MySQL Bugs: #54398: Explain output for estimated number of rows varies between runs on InnoDB

Bug #54398	Explain output for estimated number of rows varies between runs on InnoDB
Submitted:	10 Jun 2010 11:38	Modified:	25 Jun 2010 10:00
Reporter:	Olav Sandstå	Email Updates:
Status:	Not a Bug	Impact on me:	None
Category:	Tests: Server	Severity:	S3 (Non-critical)
Version:	5.5.5, 5.6.99	OS:	Any
Assigned to:	Jimmy Yang	CPU Architecture:	Any
Tags:	pb2

Description:
When running the MTR test innodb_mrr against the mysql-next-mr-opt-backporting tree it fails randomly (about 2 out of 3 runs) with the following error:

explain select * from t2 force index (d) where d < 10;
 id	select_type	table	type	possible_keys	key	key_len	ref	rows	Extra
-1	SIMPLE	t2	range	d	d	5	NULL	53	Using index condition; Using MRR
+1	SIMPLE	t2	range	d	d	5	NULL	47	Using index condition; Using MRR

The difference is in the explain output where the key_len field varies between being either 47 or 53. 

How to repeat:
1. Check out the source code from mysql-next-mr-opt-backporting

2. Compile, eg.

     cmake . -DWITH_DEBUG=1 -DWITH_INNOBASE_STORAGE_ENGINE=1
     make

3. Run test:

     ./mtr innodb_mrr

The test failure is still present if I disable both MRR and ICP when running the test:

  set session optimizer_switch='mrr=off,index_condition_pushdown=off';

Running the innodb_mrr test from the 6.0 codebase against mysql-next-mr-bugfixing tree also produce the same variation in the key_len field in the explain output:

 explain select * from t2 force index (d) where d < 10;
 id	select_type	table	type	possible_keys	key	key_len	ref	rows	Extra
-1	SIMPLE	t2	range	d	d	5	NULL	53	Using where
+1	SIMPLE	t2	range	d	d	5	NULL	47	Using where

Updating the MySQL version to include mysql-next-mr.

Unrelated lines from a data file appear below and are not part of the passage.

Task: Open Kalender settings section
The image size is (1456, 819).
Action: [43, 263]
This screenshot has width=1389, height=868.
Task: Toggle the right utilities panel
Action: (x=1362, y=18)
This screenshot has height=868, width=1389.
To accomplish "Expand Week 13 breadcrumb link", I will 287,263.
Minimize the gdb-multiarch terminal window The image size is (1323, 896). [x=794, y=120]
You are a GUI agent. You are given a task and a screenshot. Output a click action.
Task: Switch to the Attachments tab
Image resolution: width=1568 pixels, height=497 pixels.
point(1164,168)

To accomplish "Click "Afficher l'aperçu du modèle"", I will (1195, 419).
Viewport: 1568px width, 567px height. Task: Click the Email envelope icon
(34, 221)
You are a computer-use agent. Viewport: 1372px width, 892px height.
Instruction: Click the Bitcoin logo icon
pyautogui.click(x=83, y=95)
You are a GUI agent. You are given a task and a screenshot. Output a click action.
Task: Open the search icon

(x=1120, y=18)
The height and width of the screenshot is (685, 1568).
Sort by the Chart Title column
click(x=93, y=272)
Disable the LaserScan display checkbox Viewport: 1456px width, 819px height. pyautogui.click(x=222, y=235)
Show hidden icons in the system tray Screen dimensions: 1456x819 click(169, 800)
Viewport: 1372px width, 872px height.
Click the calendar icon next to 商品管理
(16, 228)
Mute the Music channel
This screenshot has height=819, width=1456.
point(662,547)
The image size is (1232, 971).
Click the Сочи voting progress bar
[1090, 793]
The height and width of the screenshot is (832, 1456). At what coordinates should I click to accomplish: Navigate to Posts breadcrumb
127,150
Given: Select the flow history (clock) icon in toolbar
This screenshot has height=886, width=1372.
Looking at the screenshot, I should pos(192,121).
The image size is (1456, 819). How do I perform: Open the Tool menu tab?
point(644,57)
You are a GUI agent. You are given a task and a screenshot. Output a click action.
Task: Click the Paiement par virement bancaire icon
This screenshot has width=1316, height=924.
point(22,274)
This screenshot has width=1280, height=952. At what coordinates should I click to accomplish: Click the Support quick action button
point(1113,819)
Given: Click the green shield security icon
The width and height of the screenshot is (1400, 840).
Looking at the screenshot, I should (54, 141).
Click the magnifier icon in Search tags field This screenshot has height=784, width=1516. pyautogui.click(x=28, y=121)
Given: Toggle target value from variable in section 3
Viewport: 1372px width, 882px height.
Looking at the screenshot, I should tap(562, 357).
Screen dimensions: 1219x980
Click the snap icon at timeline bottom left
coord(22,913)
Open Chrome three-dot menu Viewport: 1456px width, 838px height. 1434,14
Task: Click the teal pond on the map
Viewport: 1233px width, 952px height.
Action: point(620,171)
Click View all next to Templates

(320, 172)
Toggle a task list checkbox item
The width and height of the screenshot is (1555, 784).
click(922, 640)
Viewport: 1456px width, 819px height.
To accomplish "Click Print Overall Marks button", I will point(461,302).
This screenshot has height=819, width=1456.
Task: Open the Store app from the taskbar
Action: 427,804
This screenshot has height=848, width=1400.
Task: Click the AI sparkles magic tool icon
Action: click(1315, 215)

Simplified test case for reproducing this against mysql-next-mr:

-- source include/have_innodb.inc

create table t1(a int);
insert into t1 values (0),(1),(2),(3),(4),(5),(6),(7),(8),(9);

# Try a very big rowid
create table t2 (a char(100), b char(100), c char(100), d int, 
                 filler char(10), key(d), primary key (a,b,c)) engine= innodb;
insert into t2 select A.a, B.a, B.a, A.a, 'filler' from t1 A, t1 B;
explain select * from t2 force index (d) where d < 10;

drop table t2;
drop table t1;

This bug is also present in 5.5.5 (using source from mysql-trunk-bugfixing) using the simplified test case.

I am not able to reproduce this behavior when using 5.1.48 (based on the latest source from mysql-5.1-bugteam).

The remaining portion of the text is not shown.